◆ Task data:
BEGIN

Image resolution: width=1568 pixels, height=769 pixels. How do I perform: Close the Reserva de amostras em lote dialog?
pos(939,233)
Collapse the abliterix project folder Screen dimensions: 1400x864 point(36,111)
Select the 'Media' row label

END
BEGIN

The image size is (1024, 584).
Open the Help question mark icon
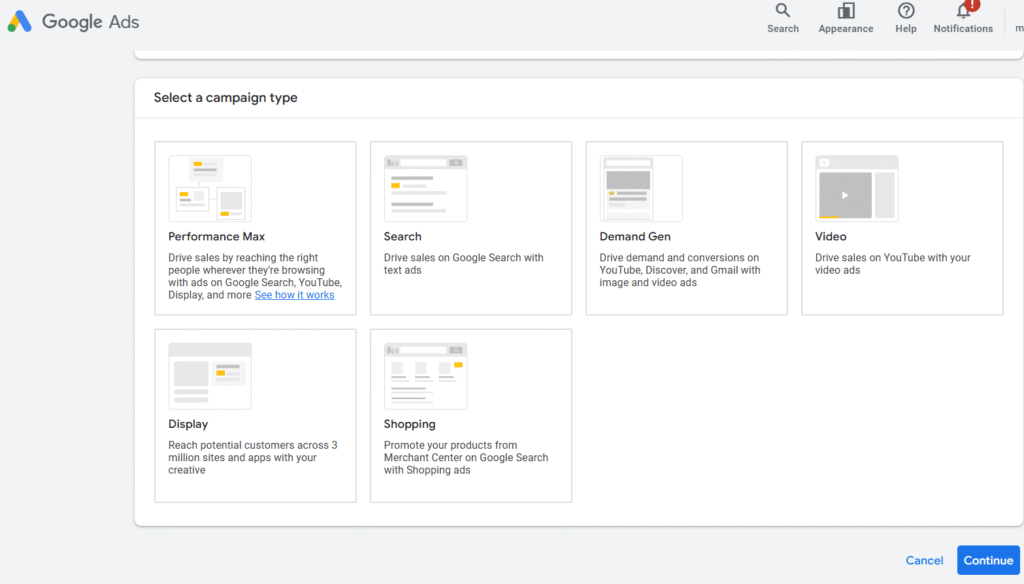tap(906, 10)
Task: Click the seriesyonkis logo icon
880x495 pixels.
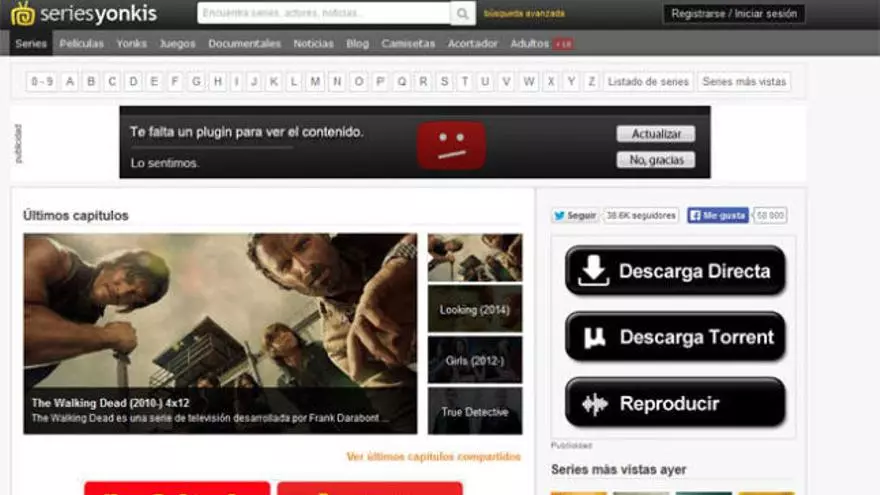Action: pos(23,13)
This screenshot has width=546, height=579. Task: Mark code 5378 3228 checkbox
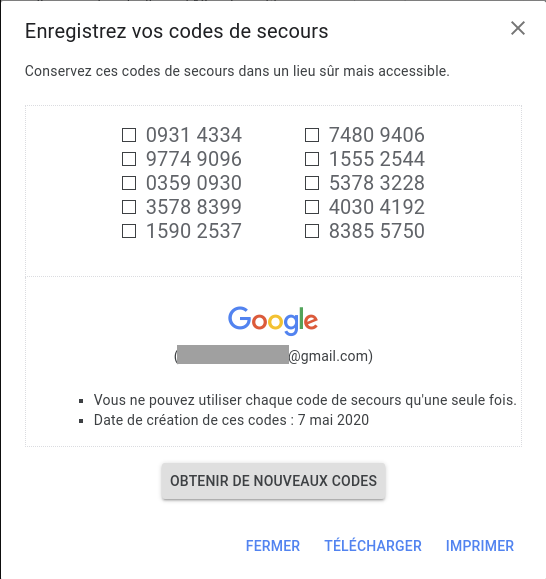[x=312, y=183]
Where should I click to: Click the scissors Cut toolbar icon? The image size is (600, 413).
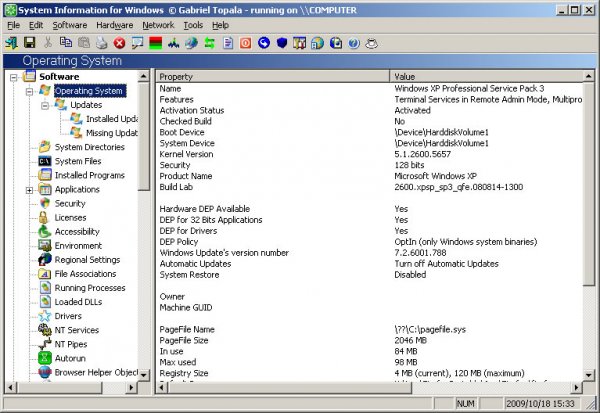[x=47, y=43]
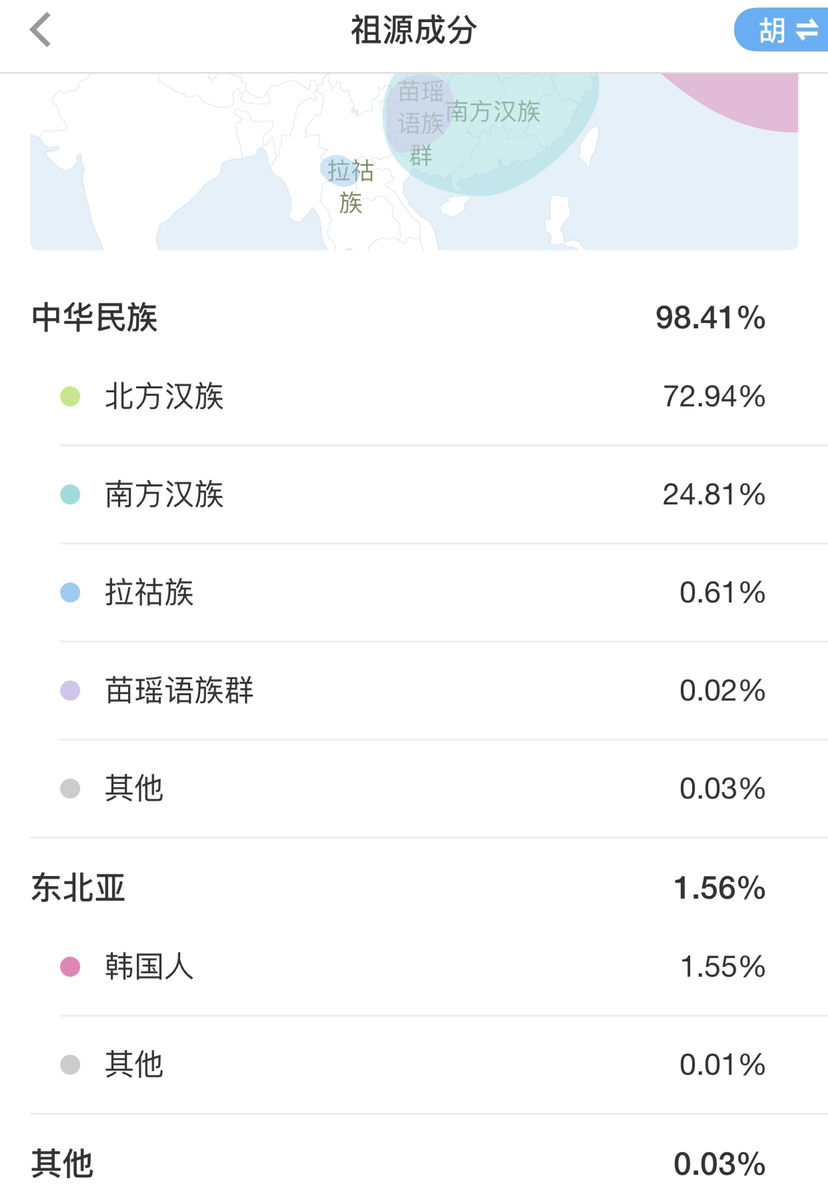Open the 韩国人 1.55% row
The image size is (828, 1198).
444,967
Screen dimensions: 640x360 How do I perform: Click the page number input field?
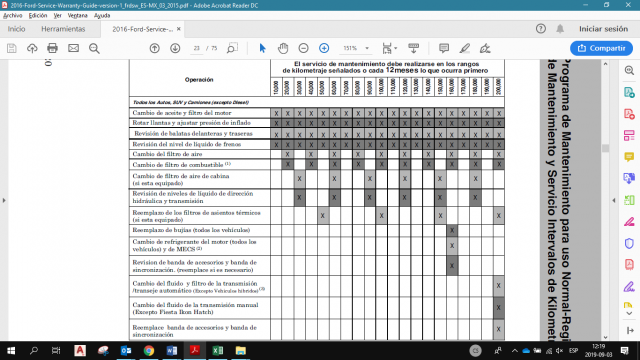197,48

END
BEGIN

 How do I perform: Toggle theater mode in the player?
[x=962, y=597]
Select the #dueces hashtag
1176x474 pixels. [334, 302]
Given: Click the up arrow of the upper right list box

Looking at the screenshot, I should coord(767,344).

END

◆ About this exercise: Find where the line with "Collapse the abliterix" sits in the material above, then copy exactly from it through the line with "Select the 'Media' row label". Add no other line.

◆ Answer box:
Collapse the abliterix project folder Screen dimensions: 1400x864 point(36,111)
Select the 'Media' row label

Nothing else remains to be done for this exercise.